The moon rose slowly above the high hard hills to his left. His shadow stretched at an angle, dark and liquid, across the rough surface of the courtyard. He bent to tighten a shoelace and turned his head to be certain the soft peep off to his right was nothing more than a night bird. There was another shadow next to his. Someone was sitting beside him.
He was on his feet with his sword up in an instant. But the other, seeming for a second less substantial than his shadow, did not immediately move. When he did, it was to stretch out weaponless hands, palms up. “Would you attack me unprovoked?”
Roric did not relax his guard. “You intended to do the same to me!”
The other gave an amused chuckle. He wore a wide-brimmed hat that shadowed his face from the moon. “So that is why you are sitting outdoors when all others are asleep.”
“If you are not come to kill me,” said Roric cautiously, “and you have not come to warn me, why are you here?”
The other did not answer for a moment, and when he did it was in a soft voice. “Perhaps it is because we could use you.”
“Me?” said Roric bitterly. “A man who may be dead before morning, and if he lives will be an outcast at least, and probably outlawed as well at the next Gemot? No one needs me.”
“I do not think you will be dead before morning. But I must agree,” with another chuckle, “that you will be of less use to us if you are. I need to ask you several things, and I am interested in your answers.”
Roric leaned on his sword, listening but still hearing nothing ominous among the quiet sounds of the night. The other person, whoever he might be, was not a wight or he would not cast a shadow. But his soundless materialization on the bench suggested someone of great voima: a Weaver, perhaps, or a Mirror-seer—even a Wanderer. But if he were one of these, he should already know the answers.
“All right, then,” said Roric, and a smile came and went for a second across his face. “We may as well talk while we’re waiting for the attack to come.” In the moonlight this man—if he was a man—seemed so unreal, so much a product of his own vision, that he could have been talking to himself.
“Then what have you done, Roric No-man’s son, to make your fellows want to kill you and cast you out?”
“I’ve loved a high lord’s daughter,” shortly.
“And so your king has come to kill you?”
“How did you know a king wants me dead?” demanded Roric, raising his sword again. This person who knew his name but apparently not much else could in fact be one of the king’s men, here to distract him from the coming attack, only seeming insubstantial because of night and moonlight.
But the other again gestured with upturned palms. “This is a royal manor, and the crown on your shoulder-clasp suggests royal service. Is your king planning to kill you himself?”

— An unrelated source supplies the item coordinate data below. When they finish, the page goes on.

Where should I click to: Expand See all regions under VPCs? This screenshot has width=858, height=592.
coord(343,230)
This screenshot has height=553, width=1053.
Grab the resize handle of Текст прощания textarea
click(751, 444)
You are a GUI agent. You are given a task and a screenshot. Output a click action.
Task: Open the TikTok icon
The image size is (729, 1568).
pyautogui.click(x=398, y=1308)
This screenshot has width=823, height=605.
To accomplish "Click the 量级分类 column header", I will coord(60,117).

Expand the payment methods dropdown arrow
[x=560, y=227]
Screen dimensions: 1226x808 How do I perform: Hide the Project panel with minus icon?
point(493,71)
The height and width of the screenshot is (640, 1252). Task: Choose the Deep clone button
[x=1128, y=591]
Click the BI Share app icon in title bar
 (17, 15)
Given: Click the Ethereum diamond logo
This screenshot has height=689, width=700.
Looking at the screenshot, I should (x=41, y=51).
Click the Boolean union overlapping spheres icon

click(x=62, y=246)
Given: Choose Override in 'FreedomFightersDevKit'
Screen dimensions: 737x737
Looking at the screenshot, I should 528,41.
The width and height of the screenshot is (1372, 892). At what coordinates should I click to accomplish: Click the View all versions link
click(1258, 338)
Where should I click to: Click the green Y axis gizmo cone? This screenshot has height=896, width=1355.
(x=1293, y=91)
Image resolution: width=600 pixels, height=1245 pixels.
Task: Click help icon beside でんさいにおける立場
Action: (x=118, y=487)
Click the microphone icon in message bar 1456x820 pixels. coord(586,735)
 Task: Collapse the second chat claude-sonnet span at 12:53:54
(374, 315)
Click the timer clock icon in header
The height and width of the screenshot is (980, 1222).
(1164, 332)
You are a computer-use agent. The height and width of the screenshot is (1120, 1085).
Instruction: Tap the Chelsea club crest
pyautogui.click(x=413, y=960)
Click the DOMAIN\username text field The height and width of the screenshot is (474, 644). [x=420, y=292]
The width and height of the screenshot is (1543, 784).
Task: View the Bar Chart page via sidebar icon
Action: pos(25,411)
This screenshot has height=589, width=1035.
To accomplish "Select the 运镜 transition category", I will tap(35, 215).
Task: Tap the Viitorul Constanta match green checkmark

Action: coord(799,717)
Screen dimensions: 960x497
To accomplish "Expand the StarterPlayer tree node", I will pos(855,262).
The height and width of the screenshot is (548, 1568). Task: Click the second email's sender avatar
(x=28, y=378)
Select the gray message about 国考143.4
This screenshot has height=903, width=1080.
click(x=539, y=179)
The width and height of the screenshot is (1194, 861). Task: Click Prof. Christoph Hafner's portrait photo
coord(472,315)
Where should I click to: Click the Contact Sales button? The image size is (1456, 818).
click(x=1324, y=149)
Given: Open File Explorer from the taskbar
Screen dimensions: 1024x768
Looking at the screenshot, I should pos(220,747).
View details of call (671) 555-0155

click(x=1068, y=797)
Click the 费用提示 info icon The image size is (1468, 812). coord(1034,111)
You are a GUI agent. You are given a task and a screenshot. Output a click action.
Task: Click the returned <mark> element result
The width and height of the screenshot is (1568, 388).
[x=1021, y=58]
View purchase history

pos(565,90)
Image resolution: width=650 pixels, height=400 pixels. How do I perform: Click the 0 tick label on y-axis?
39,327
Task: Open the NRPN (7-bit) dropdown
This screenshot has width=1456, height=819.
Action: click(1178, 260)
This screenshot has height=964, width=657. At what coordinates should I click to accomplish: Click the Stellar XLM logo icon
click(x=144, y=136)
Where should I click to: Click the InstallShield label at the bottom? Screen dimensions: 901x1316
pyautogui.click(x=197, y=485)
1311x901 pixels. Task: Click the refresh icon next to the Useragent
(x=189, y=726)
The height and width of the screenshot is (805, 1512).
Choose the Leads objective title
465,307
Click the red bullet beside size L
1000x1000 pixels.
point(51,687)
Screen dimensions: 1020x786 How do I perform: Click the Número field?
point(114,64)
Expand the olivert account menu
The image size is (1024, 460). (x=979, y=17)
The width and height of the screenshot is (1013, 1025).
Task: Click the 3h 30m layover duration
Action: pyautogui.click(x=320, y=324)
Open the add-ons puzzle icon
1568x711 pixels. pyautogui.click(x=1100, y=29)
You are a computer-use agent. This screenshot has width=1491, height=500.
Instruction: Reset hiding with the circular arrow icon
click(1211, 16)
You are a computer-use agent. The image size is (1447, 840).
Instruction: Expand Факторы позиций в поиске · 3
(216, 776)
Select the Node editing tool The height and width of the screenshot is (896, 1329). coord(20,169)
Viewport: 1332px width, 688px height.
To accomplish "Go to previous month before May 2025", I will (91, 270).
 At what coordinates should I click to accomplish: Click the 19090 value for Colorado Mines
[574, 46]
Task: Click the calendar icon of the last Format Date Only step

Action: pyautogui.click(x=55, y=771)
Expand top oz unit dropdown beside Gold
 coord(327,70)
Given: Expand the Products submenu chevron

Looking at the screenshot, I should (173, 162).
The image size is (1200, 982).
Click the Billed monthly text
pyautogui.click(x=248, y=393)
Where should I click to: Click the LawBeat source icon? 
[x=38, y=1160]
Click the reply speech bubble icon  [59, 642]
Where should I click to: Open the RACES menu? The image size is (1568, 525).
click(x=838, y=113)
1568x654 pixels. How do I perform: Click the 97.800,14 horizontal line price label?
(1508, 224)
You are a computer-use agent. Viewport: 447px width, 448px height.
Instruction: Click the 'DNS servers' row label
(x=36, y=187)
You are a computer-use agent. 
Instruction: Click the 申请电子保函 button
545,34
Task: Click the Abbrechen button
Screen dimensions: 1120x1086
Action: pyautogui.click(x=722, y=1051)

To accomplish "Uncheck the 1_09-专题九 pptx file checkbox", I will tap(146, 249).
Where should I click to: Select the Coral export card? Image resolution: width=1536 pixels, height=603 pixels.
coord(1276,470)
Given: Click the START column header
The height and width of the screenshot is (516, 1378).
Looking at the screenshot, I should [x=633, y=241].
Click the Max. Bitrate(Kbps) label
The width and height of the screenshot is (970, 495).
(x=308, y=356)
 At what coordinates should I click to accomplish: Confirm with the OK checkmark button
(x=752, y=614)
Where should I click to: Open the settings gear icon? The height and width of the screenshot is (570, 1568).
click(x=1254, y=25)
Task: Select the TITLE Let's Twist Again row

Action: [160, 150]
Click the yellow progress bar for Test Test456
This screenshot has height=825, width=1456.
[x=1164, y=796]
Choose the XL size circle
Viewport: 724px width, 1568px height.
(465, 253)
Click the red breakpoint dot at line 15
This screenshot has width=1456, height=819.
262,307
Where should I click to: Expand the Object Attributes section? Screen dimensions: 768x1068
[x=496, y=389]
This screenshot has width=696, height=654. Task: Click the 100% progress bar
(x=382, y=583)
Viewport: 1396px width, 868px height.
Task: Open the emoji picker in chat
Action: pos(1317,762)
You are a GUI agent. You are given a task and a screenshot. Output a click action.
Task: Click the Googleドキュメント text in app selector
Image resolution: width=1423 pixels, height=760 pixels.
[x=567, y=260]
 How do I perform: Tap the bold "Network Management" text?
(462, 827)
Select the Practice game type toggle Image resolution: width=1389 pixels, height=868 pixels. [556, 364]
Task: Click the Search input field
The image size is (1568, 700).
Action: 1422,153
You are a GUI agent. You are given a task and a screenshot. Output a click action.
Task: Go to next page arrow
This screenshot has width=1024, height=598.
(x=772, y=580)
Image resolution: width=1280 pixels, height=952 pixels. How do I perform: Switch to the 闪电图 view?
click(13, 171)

“No, not with his own hands. He couldn’t!” with a grim laugh. Roric lowered his sword again; whoever this person was, he did not seem one of Hadros’s men. “The king is my sworn lord, and he would be outlawed himself. But I wondered at the time why he sent me to this manor on such a trivial errand. Still, I did not suspect treachery until I saw the warriors arrive by stealth: three of them, my king’s fiercest fighters. I would not have seen them at all if I had not forgotten my knife in the hall at dinner and gone back for it.”
“Sit down by me,” said the man. Roric had still not seen his face. “I do not like having to look up at an armed man when I’m trying to talk to him. Now tell me,” when Roric had slowly seated himself, his sword again across his knees, “do you intend to kill these warriors?”
“I will not stand quietly while they kill me!”
“But are they not beneath your notice?”
“One of them I could certainly outfight,” said Roric, “probably even two. Three I think will be harder . . . My tale is already short, because it starts with me, but the end should be very interesting.”
There was another faint chuckle from beneath the broad-brimmed hat. “So your intent is to give up your life to make a glorious song? I would not have thought a life for a song a good bargain. The song will not cause your king much distress, nor comfort the lady.”